Consider the mixed model with random intercepts for \(n\) groups and define \(N = \sum_{i=1}^n r_i\).

\[ \mathbf{y} = \mathbf{Z} \mathbf{\theta} + \mathbf{X}\mathbf{\beta} + \mathbf{\epsilon} \]

where

  • \(\mathbf{y} = N \times 1\) vector of response

  • \(\mathbf{Z} = N \times n\) design matrix of indicator variables for each group.

  • \(\mathbf{\theta} = n \times 1\) vector of random intercepts.

  • \(\mathbf{X} = N\times p\) design matrix of fixed effects (including overall intercept).

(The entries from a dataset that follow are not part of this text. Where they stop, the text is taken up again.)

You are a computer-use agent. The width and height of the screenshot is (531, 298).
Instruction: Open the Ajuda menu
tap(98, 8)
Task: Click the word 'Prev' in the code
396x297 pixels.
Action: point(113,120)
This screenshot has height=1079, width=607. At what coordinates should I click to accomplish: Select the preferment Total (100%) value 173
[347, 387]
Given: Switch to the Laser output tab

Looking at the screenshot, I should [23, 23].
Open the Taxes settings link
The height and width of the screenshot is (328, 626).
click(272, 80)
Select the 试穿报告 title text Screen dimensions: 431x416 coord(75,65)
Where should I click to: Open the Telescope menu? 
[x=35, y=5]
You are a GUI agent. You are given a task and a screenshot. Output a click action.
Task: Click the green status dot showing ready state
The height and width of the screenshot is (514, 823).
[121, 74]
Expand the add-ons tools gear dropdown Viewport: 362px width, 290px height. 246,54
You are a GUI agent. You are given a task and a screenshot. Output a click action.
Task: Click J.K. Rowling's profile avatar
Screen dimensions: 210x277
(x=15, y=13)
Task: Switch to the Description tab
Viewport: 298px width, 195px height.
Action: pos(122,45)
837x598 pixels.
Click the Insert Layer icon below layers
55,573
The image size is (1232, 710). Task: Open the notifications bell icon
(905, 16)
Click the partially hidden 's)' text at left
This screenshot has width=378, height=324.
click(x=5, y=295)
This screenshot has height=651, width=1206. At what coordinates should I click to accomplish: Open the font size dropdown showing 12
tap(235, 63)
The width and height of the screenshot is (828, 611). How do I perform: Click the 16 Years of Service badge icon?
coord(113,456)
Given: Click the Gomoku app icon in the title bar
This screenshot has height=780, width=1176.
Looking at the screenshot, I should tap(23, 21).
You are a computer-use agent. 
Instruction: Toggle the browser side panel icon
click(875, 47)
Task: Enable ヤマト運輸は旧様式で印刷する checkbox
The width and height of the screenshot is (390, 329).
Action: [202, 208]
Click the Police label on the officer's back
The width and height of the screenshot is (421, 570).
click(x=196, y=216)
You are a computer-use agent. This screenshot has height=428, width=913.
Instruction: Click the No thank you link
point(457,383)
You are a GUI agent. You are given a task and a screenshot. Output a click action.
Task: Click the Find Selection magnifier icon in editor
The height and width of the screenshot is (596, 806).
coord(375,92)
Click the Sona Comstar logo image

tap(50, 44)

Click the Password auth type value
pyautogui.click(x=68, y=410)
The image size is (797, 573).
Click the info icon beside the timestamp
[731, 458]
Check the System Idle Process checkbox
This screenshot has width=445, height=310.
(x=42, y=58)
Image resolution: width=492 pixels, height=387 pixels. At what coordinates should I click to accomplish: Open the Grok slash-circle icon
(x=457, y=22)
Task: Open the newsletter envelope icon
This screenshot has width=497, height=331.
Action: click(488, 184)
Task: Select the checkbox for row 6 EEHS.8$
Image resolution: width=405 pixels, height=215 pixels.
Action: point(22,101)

  • \(\mathbf{\beta} = p\times 1\) vector of fixed effects.

  • \(\mathbf{\epsilon} = N \times 1\) vector of residual error. :::

Intraclass Correlation

  • Note that the within-group covariance is: \(Cov(y_{ij}, y_{ij'}) = \tau^2\) .

  • So the correlation between observations within within the same group is

\[ \rho = Corr(y_{ij}, y_{ij'}) = \frac{\tau^2}{\tau^2 + \sigma^2} \text{ for all }j \neq j'. \]

  • The value \(\rho\) is often called the intraclass correlation. It measures the degree of similarity among same-group observations compared to the residual error \(\sigma^2\).
  • Describes how strongly units in the same group resemble eachother.
  • \(\rho \rightarrow 0\) when \(\tau^2 \rightarrow 0\) (i.e. same intercept)
  • \(\rho \rightarrow 0\) when \(\sigma^2 \rightarrow \infty\) (i.e., growing measurement error).
  • \(\rho \rightarrow 1\) when \(\tau^2 \rightarrow \infty\) (i.e., large separation in intercepts).
  • \(\rho \rightarrow 1\) when \(\sigma^2 \rightarrow 0\) (i.e., zero measurement error).
  • The above ICC has an exchangeable structure because the correlation is constant between any pair of within-group observations.

Simulation Varying Between Subject Variability

Simulation Varying Sources of Error

Summary

Section Description
What is the model? - In the random intercept model: \(y_{ij} = \mu + \theta_i + x_{ij}'\beta + \epsilon_{ij} = \mathbf{Z} \theta + \mathbf{X} \beta + \mathbf{e}\)
- \(\mu\) is the population mean (overall average).
- \(\theta_i\) are individual differences in intercepts from \(\mu\).
Model Assumptions - \(\epsilon_{ij} \sim N(0, \sigma^2)\)
- \(Var(\epsilon) = \sigma^2\) (within-subject variance)
- \(\theta_i \sim N(0, \tau^2)\)
- \(\theta_i \perp \epsilon_{ij}\)
- \(\rho = \frac{\tau^2}{\tau^2 + \sigma^2}\) (ICC).
Interpretation - \(\theta_i\) = individual deviation from \(\mu\).
- \(\beta_1\) = global effect of \(X\).
- Total variance = \(\sigma^2 + \tau^2\).
- ICC: degree of similarity among same-group observations relative to residual error.